With the substantial accumulation of data from the modern internet and the rapid development of artificial intelligence technologies, knowledge graphs (KGs), as a structured method of knowledge representation, have been widely applied across various fields. They play a particularly critical role in the representation and reasoning of domain-specific knowledge within vertical industries. However, KGs may suffer from issues such as logical errors, data inconsistencies, and a lack of domain context, which severely constrain the accuracy of reasoning and decision-making processes. To this end, we propose a framework for detecting and eliminating low-quality issues in domain-specific KGs (DE4KG). Firstly, data logic problems such as structural rule problems and link errors are solved through solutions based on statistical and graph algorithms and multiview comparative learning.
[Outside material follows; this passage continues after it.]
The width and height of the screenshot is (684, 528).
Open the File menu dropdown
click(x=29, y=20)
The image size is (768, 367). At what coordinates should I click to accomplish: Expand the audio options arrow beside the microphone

Secondly, for data consistency issues, such as entity co-reference and relationship co-reference, we propose solutions that combine graph neural networks with semantic matrices and structural semantic clustering. These methods progressively perform comprehensive detection and elimination of both types of issues in low-quality graphs, ultimately producing high-quality domain KGs. Moreover, we introduce retrieval augmented generation (RAG) to support the detection and correction of low-quality KGs. Finally, to facilitate the visualization of these methods, we design a full-process system for detecting and eliminating low-quality issues in domain KGs, which helps builders quickly identify and correct low-quality problems.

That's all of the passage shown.